* [Given problem]: Which lines below contain the word "screenshot"? Select each of them and copy it out in full.

* [Information given]:
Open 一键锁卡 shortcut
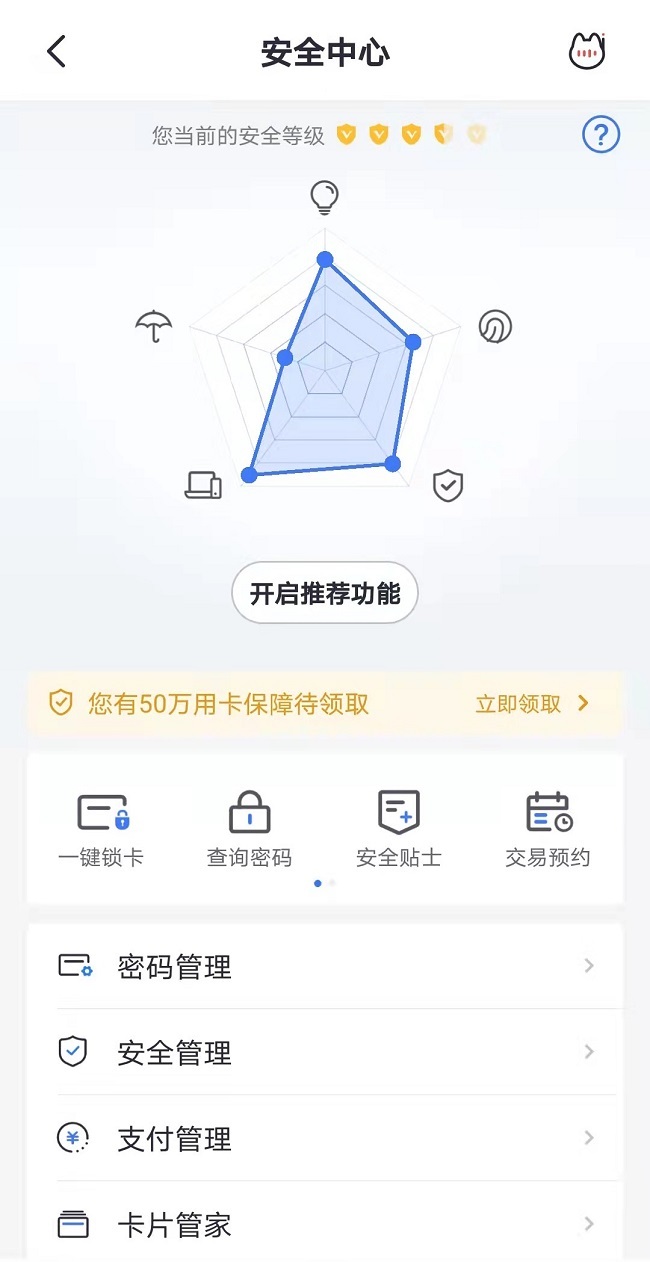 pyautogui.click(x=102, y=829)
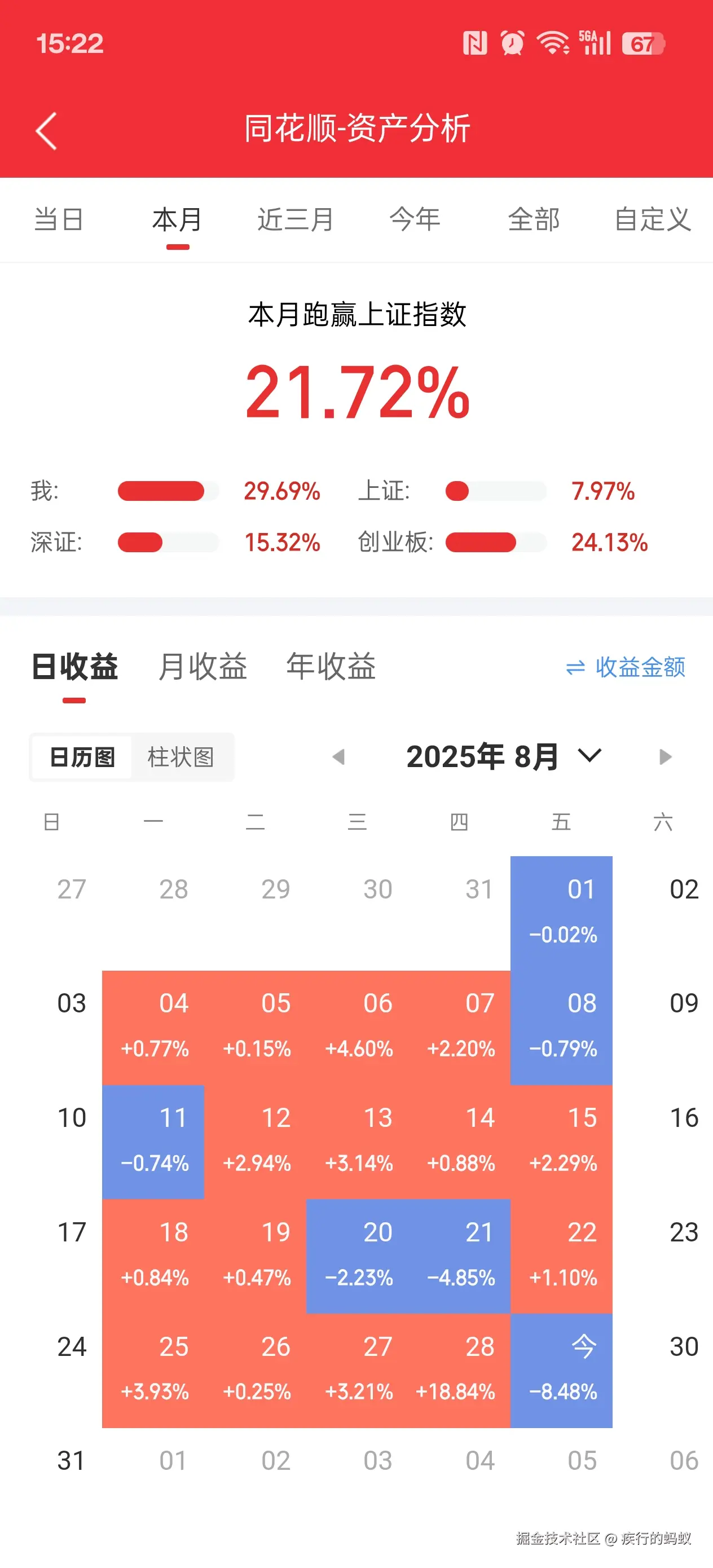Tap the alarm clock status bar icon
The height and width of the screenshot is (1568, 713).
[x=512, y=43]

* * *

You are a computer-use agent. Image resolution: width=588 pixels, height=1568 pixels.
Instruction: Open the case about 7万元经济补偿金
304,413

...

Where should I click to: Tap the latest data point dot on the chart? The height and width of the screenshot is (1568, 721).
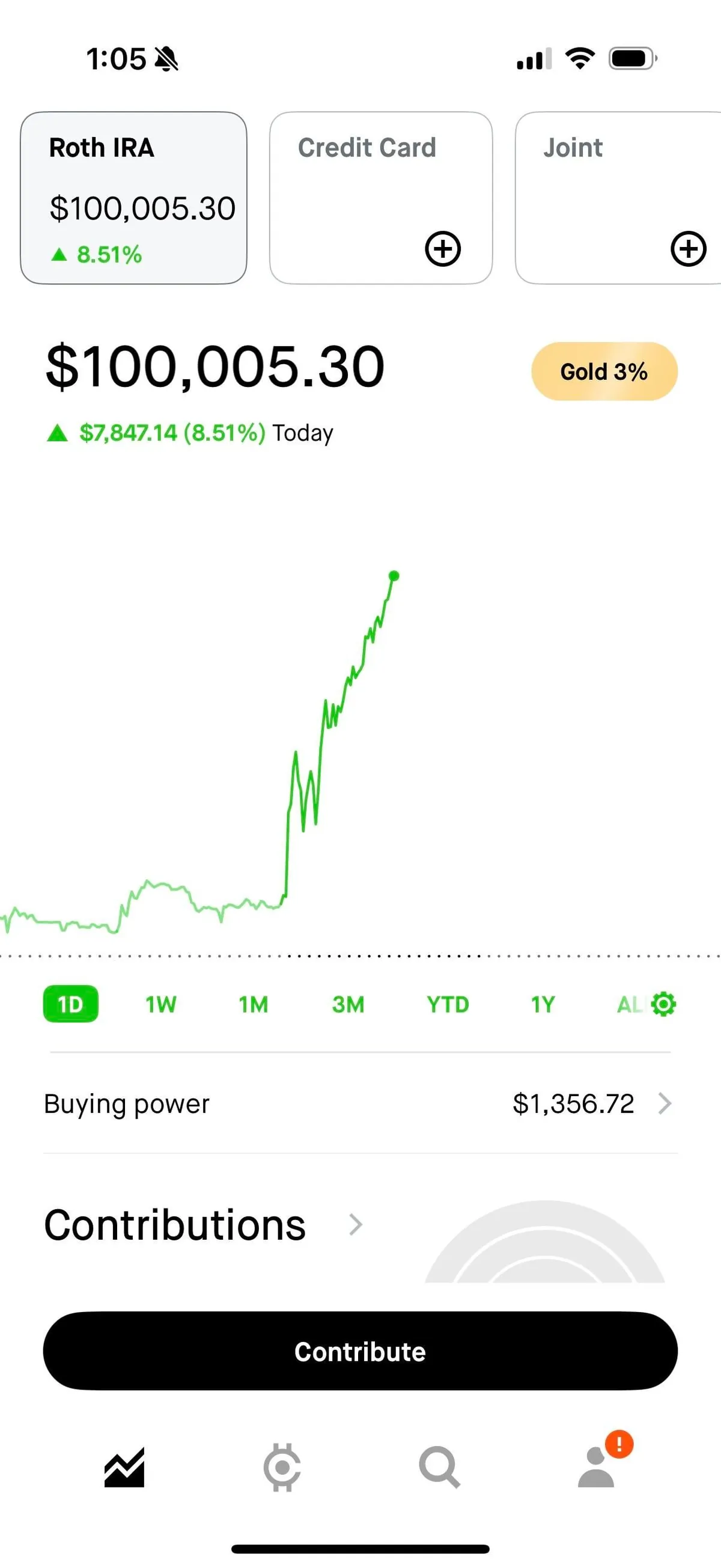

* [Response]:
The height and width of the screenshot is (1568, 713).
Where should I click to: Tap the latest data point dot on the chart? The height and width of the screenshot is (1568, 721).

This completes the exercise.